I then tried to follow these instructions by Informtic for a minimal tor hidden service on OpenWRT, but modify them so they are for SSH rather than accessing a storage drive (which I think is the intent of the instructions). To do so, I:
ignored the fstab portion
left out option home '/storage/tor in the suggested amendments to the uhttpd config
appended everything in the suggested torrc config modifications to the bottom of the existing torrc config, but changed the HiddenServicePort to that of the command line instructions on the OpenWRT page (22 127.0.0.1:22). Also tried 2222 127.0.0.2:22 (per the config file instructions on the OpenWRT page)
When I do this and restart uhttpd and tor... nothing happens. There is no hostname file in /etc/tor/hidden_service/hostname.
Any help would be greatly appreciate - even if just to get SSH remote access over tor working, but better yet, access to the GL or LUCI GUI! Thanks
It appears you are using firmware that is not from the official OpenWrt project.
When using forks/offshoots/vendor-specific builds that are "based on OpenWrt", there may be many differences compared to the official versions (hosted by OpenWrt.org). Some of these customizations may fundamentally change the way that OpenWrt works. You might need help from people with specific/specialized knowledge about the firmware you are using, so it is possible that advice you get here may not be useful.

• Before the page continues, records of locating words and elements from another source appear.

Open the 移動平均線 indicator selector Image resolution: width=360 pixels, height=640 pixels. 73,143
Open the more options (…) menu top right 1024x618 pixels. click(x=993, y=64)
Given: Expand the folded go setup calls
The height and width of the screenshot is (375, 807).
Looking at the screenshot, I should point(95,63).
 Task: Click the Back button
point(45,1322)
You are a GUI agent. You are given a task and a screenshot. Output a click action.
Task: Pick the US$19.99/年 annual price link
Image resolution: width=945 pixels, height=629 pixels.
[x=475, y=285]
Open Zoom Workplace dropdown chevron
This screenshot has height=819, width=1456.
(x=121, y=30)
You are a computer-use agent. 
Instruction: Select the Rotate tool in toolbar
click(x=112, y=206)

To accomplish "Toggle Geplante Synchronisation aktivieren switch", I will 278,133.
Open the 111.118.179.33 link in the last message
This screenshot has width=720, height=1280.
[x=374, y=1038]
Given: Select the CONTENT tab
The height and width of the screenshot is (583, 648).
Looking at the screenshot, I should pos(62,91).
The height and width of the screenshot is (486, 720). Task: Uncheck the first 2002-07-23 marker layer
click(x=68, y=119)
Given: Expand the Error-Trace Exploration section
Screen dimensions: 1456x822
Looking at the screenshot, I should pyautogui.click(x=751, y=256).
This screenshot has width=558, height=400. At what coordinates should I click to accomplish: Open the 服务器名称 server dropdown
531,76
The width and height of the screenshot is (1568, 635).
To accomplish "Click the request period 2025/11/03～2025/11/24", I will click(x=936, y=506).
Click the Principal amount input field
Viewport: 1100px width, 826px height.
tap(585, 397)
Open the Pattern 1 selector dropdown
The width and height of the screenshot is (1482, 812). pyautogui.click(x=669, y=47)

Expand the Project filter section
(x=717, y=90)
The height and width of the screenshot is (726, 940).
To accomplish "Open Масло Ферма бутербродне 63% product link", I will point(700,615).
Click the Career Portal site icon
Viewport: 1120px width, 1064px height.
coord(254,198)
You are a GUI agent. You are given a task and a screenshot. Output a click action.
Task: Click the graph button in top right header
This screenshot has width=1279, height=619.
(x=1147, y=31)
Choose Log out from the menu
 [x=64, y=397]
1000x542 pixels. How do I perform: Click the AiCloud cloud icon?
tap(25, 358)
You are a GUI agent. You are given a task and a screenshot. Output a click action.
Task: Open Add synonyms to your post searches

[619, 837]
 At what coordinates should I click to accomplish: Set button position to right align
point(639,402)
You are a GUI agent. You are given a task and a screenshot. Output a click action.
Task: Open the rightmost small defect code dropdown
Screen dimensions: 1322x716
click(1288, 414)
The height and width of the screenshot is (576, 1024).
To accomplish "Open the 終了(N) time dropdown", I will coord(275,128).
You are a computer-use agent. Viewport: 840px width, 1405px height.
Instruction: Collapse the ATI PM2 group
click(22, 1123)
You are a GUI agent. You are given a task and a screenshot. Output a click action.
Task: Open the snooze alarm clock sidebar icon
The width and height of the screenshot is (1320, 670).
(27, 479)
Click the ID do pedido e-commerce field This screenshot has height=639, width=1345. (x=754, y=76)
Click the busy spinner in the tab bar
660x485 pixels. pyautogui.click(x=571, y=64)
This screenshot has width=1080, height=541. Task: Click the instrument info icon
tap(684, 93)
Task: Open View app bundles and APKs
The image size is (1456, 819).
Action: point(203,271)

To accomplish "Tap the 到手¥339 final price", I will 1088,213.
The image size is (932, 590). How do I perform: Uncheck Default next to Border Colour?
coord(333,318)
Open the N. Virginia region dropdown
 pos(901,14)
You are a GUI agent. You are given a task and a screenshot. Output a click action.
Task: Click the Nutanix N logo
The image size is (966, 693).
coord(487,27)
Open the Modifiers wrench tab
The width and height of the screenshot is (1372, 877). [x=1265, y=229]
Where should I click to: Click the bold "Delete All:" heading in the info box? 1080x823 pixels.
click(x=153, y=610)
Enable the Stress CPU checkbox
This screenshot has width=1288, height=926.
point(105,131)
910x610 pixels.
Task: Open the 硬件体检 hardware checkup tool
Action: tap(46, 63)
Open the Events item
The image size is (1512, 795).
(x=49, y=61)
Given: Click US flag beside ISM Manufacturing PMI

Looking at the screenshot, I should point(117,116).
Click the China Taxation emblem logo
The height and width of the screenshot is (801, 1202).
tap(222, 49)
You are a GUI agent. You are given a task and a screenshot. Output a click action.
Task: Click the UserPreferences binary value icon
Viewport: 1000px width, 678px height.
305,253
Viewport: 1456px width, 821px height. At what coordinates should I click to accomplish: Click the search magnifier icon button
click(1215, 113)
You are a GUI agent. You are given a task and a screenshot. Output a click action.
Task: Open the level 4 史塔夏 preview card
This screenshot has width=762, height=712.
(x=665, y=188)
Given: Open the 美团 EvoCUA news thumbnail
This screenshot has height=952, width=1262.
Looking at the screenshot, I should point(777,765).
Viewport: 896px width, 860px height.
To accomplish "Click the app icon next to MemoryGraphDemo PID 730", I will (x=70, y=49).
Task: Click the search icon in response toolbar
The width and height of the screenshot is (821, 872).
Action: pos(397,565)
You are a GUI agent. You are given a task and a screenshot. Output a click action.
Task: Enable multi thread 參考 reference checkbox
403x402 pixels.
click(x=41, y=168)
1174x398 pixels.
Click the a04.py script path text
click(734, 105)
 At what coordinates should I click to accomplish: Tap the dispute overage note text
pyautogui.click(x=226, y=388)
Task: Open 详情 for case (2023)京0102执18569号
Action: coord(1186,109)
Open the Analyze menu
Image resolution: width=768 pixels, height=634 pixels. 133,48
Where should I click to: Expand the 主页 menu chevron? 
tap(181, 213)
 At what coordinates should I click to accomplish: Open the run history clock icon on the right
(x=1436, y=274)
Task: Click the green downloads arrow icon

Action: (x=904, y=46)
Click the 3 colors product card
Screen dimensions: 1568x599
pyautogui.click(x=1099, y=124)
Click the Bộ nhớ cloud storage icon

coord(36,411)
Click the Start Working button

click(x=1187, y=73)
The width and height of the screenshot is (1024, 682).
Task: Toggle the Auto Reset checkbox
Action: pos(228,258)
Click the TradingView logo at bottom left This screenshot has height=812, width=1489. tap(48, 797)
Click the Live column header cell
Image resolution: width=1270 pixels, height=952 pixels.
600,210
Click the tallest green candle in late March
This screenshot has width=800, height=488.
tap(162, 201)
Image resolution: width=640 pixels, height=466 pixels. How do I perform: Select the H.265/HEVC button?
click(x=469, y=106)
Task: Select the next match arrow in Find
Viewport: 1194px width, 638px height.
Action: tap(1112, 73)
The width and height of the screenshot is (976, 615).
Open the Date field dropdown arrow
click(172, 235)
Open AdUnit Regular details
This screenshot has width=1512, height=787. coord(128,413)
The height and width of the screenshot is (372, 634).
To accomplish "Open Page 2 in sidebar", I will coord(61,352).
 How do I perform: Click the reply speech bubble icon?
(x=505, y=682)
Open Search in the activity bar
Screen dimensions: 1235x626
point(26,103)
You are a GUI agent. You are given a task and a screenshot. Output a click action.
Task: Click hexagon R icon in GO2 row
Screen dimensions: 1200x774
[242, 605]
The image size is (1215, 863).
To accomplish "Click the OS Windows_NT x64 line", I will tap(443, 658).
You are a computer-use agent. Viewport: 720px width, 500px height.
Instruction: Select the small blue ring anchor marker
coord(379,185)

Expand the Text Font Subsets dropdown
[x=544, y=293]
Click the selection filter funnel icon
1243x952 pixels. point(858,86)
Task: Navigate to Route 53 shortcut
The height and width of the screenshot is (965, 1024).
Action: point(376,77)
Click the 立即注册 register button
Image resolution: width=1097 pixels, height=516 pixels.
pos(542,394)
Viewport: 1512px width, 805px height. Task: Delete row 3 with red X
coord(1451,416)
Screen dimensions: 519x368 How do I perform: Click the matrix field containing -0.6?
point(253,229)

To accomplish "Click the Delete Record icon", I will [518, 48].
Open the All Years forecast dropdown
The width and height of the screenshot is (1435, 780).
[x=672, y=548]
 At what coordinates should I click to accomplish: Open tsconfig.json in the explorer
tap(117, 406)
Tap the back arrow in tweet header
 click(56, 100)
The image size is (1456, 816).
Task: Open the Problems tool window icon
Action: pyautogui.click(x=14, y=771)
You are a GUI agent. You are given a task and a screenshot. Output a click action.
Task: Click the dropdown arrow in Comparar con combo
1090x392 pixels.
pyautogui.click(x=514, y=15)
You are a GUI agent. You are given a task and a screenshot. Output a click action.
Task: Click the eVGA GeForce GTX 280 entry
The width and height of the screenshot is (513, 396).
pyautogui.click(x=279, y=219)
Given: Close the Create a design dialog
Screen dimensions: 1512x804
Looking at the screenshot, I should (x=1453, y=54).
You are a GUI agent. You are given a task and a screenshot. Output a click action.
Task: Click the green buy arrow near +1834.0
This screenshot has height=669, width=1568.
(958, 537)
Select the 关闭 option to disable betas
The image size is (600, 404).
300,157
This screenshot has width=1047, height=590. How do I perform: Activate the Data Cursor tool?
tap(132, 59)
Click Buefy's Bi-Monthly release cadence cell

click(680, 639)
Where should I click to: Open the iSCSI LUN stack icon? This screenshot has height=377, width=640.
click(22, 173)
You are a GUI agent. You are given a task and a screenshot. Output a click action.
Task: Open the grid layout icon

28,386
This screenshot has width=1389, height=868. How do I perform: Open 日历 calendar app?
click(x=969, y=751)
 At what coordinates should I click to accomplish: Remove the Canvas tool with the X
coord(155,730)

Ask for help from the maintainer(s) or user community of the specific firmware that you are using.
Provide the source code for the firmware so that users on this forum can understand how your firmware works (OpenWrt forum users are volunteers, so somebody might look at the code if they have time and are interested in your issue).
If you believe that this specific issue is common to generic/official OpenWrt and/or the maintainers of your build have indicated as such, please feel free to clarify.
The whole concept doesn't sound to be very sensible in the first place though, what about a road-warrior style VPN (wireguard) instead?
Yes it makes sense that it could be due to the fact that I'm running an offshoot of OpenWRT. I've certainly thought about replacing it with official OpenWRT, and am feeling even more inclined to do so now.
I don't have a public IP, so a wireguard VPN is a bit more complicated for me. I have another server running StartOS that automatically generates an onion hidden service for the admin GUI upon installation, and also for every service that gets installed. Makes for a quick and easy way to reboot remotely.
I'd love to know if anyone has any thoughts about the discrepancies that I noted in the openwrt instructions?
It is between you and gl-inet, if you accidentally start using OpenWrt and something still does appear broken feel free to fill a bug report or complain in documentation section.